Nice find! Looking forward to seeing it cleaned up!


----------



## juvela (Jun 9, 2019)

-----

thanks very much for the response!  

yet no word on identity of inspector

wonder if he may be a veteran of a social event sponsored by Truman Capote

-----


----------



## rollfaster (Jun 9, 2019)

Very nice!! Getting ready to start on this 57 for a friend.


----------



## slowride (Jun 9, 2019)

juvela said:


> -----
> 
> thanks very much for the response!
> 
> ...



Why that be inspector Phineus of course. Here observing from afar.


----------



## slowride (Jun 9, 2019)

rollfaster said:


> Very nice!! Getting ready to start on this 57 for a friend.View attachment 1012695



Looks like someone put red reflector tape on that one too. Very nice and should clean up very well.


----------



## rollfaster (Jun 10, 2019)

slowride said:


> Looks like someone put red reflector tape on that one too. Very nice and should clean up very well.
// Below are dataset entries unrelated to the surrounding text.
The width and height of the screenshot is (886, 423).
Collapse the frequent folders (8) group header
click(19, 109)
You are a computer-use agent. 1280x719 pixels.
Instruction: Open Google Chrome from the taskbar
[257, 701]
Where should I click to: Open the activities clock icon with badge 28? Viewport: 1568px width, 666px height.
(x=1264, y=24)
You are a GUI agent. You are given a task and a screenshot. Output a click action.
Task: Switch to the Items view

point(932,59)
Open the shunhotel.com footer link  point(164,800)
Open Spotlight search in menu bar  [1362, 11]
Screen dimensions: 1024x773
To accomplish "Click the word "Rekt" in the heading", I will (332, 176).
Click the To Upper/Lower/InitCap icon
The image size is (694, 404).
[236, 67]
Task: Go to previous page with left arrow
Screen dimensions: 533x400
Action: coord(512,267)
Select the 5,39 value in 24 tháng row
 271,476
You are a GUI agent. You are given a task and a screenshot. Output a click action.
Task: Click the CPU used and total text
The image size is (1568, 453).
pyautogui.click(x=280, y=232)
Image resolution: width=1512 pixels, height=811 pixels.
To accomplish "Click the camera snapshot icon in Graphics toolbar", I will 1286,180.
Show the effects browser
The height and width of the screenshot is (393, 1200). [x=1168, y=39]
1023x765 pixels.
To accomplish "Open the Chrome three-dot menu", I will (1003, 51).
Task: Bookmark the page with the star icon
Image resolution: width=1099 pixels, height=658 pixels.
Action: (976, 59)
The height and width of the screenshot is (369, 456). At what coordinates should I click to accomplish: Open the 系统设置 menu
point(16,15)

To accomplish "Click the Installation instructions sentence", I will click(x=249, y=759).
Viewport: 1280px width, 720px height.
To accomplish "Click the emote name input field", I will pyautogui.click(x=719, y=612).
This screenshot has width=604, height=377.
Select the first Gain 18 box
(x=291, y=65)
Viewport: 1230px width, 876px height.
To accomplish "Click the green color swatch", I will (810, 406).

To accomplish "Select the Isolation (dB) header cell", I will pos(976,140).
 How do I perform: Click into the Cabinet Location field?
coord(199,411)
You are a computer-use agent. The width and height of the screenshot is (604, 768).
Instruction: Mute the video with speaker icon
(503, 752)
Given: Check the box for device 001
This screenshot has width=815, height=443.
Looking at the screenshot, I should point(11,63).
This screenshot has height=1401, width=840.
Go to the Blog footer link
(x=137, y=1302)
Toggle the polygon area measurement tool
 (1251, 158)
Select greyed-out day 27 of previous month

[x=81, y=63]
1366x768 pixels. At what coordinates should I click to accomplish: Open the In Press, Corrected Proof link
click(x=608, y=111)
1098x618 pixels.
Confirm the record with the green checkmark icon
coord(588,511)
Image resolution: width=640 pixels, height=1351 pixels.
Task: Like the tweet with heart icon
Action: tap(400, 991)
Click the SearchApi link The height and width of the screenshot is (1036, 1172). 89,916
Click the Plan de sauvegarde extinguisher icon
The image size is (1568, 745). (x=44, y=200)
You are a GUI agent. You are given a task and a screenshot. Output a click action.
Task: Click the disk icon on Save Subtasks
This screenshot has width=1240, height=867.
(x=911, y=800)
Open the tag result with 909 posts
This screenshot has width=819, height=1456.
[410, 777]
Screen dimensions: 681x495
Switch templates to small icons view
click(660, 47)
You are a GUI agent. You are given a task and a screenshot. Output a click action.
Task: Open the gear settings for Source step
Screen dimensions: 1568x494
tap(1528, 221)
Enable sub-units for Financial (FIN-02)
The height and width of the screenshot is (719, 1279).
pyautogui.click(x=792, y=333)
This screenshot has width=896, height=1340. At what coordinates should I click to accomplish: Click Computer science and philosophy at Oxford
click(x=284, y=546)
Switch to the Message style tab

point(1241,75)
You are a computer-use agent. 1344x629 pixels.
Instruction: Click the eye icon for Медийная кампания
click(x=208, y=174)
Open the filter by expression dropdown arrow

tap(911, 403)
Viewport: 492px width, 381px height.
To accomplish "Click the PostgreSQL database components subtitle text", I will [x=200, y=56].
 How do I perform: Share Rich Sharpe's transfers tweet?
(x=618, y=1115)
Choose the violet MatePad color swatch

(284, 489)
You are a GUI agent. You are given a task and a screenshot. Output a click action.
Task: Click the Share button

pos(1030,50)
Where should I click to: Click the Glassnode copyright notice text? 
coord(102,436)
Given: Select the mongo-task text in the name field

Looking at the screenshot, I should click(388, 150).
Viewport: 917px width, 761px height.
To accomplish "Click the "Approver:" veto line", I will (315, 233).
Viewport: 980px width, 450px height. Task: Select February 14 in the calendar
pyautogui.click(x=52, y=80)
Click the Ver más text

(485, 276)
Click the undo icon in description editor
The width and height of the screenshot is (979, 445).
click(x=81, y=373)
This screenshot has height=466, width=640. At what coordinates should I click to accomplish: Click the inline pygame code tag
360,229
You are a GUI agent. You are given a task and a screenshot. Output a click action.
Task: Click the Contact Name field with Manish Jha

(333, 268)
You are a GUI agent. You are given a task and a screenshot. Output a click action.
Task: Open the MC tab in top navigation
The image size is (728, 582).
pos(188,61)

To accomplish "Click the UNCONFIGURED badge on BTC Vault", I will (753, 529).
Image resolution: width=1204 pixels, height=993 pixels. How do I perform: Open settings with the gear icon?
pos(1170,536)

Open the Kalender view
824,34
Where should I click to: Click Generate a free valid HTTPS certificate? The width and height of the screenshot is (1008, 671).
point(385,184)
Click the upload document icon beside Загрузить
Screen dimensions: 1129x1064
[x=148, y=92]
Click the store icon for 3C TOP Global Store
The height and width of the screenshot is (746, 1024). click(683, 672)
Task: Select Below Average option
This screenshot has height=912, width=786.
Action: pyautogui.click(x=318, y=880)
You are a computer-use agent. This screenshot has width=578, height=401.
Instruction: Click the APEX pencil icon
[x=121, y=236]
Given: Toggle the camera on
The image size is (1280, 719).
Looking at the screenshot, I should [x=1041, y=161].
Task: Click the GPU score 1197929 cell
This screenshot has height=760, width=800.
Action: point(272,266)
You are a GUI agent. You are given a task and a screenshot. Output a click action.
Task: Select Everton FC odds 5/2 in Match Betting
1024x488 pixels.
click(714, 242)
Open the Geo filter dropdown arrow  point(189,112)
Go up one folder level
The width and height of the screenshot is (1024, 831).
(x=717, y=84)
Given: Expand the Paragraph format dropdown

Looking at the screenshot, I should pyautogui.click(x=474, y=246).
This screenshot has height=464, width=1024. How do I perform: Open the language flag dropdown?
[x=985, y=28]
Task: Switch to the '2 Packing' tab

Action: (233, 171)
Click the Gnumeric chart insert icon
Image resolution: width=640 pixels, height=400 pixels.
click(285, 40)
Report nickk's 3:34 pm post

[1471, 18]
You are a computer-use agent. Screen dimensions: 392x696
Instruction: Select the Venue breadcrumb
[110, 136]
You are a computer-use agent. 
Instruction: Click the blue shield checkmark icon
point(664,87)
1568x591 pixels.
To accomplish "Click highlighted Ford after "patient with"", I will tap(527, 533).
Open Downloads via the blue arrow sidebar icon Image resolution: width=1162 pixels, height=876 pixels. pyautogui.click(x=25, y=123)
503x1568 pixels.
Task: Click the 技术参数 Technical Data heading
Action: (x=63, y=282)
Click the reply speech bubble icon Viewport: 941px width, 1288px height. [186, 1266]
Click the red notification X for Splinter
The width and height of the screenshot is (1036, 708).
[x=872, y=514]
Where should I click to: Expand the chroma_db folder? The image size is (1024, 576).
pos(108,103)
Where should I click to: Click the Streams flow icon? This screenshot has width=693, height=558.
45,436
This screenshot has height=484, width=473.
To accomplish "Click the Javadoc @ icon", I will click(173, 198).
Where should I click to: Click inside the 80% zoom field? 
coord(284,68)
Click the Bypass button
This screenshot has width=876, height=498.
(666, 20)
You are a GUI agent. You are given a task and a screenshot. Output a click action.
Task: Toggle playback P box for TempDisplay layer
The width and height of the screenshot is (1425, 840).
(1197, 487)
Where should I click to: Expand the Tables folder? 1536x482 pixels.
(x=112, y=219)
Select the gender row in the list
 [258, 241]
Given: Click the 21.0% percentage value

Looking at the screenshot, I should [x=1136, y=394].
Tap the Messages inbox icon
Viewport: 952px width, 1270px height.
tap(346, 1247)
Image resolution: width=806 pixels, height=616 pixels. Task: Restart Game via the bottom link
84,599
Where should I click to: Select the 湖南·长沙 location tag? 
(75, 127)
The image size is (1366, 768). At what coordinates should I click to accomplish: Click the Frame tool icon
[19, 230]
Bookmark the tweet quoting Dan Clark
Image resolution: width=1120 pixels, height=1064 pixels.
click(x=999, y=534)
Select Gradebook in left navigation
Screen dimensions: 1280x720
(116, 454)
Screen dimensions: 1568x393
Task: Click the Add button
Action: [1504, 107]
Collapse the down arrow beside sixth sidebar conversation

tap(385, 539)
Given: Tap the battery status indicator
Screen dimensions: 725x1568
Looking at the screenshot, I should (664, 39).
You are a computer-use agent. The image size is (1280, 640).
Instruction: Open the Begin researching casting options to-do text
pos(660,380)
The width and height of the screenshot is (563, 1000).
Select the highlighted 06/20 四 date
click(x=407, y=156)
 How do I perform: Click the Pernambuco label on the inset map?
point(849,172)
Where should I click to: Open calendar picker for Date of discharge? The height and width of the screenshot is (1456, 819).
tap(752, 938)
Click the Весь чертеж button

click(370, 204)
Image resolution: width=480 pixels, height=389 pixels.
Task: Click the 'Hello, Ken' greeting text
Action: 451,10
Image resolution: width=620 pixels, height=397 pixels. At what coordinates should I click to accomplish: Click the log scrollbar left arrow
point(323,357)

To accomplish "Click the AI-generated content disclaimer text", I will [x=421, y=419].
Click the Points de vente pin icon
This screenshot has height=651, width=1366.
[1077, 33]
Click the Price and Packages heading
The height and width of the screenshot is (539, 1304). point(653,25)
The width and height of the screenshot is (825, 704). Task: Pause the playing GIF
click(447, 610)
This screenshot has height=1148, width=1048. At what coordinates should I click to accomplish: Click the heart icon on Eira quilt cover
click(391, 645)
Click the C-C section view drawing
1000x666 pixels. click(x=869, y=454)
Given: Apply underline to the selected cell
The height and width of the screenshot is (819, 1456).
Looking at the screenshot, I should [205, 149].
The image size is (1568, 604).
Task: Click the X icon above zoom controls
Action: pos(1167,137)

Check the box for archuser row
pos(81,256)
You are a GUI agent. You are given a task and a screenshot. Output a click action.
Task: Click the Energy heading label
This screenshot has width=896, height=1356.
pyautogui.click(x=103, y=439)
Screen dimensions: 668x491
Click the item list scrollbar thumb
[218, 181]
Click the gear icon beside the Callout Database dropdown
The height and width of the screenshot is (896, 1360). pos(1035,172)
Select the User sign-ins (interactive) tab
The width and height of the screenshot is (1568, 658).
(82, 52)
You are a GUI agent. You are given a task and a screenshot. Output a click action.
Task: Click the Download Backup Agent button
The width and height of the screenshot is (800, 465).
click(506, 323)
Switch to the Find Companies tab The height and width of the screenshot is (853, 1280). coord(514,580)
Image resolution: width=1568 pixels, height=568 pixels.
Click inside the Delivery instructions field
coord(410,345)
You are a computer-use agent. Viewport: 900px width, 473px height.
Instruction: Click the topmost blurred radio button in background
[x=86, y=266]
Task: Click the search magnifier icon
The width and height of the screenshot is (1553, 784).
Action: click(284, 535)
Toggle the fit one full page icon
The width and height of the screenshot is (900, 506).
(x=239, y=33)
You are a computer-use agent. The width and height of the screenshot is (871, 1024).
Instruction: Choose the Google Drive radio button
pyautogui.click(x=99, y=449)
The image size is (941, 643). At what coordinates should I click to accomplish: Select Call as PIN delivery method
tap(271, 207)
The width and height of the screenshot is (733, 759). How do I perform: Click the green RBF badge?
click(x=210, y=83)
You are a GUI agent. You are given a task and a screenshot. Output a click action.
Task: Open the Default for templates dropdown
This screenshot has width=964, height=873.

Thanks, unfortunately they used red acrylic paint to tip fenders and Chainguard. Hoping it’ll come off fairly easy with goof off.


----------



## leikonic (Sep 19, 2019)

rollfaster said:


> Thanks, unfortunately they used red acrylic paint to tip fenders and Chainguard. Hoping it’ll come off fairly easy with goof off.



Alcohol usually dissolves acrylic paint and it generally doesn't damage the enamel (test first).

Cheers,

Dave


----------



## wheelbender6 (Sep 19, 2019)

Nice Reynolds frame. Should ride smooth.


----------



## Mr.RED (Sep 21, 2019)

I typically not a fan of 3 speeds but these old Clubman style bikes I dig, congrats on an awesome score.


----------